▶ [What the task asks]
In the data below, find each line carrying the string "arrows" and copy it out.

#####

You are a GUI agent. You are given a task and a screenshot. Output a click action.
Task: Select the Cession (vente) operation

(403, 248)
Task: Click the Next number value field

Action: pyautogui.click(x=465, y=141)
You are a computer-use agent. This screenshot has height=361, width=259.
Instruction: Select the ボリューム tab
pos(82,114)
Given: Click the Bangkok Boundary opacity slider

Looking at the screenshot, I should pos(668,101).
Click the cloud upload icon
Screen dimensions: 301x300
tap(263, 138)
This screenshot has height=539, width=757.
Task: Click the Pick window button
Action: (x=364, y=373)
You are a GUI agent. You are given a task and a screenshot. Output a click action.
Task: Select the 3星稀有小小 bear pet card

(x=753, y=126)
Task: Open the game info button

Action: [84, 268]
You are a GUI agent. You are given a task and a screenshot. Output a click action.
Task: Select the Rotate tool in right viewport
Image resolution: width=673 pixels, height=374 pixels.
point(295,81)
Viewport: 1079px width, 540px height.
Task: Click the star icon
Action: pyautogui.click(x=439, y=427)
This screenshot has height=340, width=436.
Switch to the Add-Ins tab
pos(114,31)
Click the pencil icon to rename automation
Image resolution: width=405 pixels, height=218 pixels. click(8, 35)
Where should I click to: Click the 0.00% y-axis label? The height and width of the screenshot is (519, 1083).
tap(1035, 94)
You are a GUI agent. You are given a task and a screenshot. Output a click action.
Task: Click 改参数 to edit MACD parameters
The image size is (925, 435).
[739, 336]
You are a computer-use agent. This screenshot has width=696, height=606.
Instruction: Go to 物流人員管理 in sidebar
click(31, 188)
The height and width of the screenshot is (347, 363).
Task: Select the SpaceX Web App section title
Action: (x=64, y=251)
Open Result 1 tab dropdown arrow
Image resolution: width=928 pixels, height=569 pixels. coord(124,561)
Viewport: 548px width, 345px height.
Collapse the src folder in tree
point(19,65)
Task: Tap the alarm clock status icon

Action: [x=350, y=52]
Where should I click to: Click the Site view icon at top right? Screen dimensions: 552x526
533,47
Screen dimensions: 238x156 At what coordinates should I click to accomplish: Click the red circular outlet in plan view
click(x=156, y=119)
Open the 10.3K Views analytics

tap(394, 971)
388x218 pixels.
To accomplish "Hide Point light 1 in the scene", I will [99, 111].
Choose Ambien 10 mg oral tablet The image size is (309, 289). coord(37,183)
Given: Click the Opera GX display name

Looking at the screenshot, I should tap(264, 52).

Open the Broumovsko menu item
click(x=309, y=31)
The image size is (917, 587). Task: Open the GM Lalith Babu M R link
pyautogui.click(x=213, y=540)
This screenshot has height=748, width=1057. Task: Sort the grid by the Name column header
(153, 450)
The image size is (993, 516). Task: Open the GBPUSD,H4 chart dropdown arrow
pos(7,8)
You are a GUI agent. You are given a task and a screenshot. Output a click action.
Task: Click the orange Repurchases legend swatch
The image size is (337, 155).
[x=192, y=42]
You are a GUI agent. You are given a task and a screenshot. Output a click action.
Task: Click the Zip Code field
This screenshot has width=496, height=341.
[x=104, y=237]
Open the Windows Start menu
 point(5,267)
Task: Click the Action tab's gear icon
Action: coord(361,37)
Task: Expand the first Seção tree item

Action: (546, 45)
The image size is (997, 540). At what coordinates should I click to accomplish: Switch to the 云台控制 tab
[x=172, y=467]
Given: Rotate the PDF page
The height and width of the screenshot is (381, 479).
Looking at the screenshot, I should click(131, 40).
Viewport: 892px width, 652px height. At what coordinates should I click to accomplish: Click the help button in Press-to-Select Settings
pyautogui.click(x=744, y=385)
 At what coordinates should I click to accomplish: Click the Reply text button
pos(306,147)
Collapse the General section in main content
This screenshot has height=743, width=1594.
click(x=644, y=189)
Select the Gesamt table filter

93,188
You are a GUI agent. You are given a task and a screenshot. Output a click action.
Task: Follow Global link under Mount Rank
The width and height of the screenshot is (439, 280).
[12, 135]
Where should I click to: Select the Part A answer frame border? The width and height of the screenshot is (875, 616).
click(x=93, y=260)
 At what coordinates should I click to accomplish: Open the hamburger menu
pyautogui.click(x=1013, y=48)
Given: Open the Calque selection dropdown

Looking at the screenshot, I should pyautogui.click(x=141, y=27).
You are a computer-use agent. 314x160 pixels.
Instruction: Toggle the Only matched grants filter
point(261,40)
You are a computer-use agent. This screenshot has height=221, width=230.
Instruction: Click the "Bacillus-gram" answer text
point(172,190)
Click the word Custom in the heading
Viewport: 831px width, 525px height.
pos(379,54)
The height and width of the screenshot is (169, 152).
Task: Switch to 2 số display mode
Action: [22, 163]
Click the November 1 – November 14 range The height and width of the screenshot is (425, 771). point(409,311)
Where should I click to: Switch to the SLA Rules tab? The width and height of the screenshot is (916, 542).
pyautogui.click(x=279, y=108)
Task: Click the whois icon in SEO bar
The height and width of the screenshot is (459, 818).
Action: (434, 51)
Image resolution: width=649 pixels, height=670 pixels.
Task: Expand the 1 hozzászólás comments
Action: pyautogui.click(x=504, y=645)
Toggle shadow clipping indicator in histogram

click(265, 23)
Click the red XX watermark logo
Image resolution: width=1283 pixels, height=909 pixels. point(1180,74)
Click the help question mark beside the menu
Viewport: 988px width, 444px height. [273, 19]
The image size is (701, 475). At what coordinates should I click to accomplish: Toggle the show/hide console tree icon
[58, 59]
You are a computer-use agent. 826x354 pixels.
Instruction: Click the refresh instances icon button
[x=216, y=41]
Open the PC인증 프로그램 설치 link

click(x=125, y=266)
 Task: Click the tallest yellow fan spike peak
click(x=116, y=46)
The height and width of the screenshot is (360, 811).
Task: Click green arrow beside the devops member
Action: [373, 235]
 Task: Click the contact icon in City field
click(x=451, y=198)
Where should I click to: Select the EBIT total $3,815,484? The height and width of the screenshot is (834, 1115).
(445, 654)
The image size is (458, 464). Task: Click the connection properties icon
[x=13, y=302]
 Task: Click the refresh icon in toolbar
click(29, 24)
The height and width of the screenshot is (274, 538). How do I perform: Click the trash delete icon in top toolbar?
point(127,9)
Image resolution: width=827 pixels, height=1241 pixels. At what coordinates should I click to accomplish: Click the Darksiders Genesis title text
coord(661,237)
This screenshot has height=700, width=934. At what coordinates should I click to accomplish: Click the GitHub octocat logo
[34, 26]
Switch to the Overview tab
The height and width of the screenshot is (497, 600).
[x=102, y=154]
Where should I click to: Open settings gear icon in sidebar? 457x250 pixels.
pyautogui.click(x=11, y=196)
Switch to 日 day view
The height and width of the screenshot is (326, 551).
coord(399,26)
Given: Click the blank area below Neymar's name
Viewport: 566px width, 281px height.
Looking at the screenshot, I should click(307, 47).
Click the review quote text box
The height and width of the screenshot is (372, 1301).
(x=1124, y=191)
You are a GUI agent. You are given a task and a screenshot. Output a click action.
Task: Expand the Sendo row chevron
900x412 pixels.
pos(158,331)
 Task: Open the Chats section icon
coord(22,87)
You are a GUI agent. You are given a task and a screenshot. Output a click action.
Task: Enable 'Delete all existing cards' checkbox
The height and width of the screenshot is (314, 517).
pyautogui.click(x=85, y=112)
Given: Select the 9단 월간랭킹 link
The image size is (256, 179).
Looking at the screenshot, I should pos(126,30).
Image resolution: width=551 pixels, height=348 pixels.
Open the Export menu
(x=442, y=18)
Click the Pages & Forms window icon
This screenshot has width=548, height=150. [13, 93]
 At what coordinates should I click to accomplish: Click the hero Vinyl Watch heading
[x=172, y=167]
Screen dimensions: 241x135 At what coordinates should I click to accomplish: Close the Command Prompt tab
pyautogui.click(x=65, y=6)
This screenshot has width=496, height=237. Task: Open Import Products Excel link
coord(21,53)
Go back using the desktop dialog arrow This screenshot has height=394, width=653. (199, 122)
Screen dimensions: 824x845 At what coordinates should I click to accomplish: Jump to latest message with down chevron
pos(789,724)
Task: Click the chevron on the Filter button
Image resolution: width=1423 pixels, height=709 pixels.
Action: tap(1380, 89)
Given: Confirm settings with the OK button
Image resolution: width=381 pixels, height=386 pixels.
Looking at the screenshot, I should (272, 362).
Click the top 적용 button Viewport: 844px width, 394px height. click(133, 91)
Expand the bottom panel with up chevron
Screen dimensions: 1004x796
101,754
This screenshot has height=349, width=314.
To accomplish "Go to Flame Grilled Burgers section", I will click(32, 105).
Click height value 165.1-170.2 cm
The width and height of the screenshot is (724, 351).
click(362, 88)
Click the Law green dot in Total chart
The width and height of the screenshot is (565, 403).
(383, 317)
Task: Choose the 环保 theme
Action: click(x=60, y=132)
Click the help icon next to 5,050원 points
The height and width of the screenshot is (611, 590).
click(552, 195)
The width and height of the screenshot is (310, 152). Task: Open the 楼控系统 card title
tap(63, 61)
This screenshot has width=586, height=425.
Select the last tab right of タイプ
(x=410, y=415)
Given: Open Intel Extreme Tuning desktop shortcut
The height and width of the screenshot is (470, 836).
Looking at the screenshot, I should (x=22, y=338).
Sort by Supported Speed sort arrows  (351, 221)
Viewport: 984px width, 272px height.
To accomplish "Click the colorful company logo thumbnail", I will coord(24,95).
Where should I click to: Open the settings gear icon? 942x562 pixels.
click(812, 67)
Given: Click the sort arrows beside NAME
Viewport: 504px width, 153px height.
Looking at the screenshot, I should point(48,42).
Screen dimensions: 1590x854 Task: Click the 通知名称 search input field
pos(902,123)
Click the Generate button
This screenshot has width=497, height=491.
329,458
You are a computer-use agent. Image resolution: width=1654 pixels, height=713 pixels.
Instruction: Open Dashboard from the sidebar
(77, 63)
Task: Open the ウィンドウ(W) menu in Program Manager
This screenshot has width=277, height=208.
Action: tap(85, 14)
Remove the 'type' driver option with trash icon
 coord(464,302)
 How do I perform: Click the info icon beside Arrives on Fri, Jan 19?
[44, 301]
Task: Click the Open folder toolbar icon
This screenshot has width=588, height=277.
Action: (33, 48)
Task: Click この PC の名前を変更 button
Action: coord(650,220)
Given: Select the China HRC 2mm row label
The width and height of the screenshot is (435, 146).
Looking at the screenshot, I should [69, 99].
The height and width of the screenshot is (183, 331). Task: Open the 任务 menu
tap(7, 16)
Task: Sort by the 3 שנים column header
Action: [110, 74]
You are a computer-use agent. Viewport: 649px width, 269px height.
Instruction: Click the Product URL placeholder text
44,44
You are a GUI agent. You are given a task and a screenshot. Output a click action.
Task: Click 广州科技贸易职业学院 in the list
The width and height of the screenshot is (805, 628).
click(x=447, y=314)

#####

▶ [Your response]
Sort by Supported Speed sort arrows  (351, 221)
Given: Click the sort arrows beside NAME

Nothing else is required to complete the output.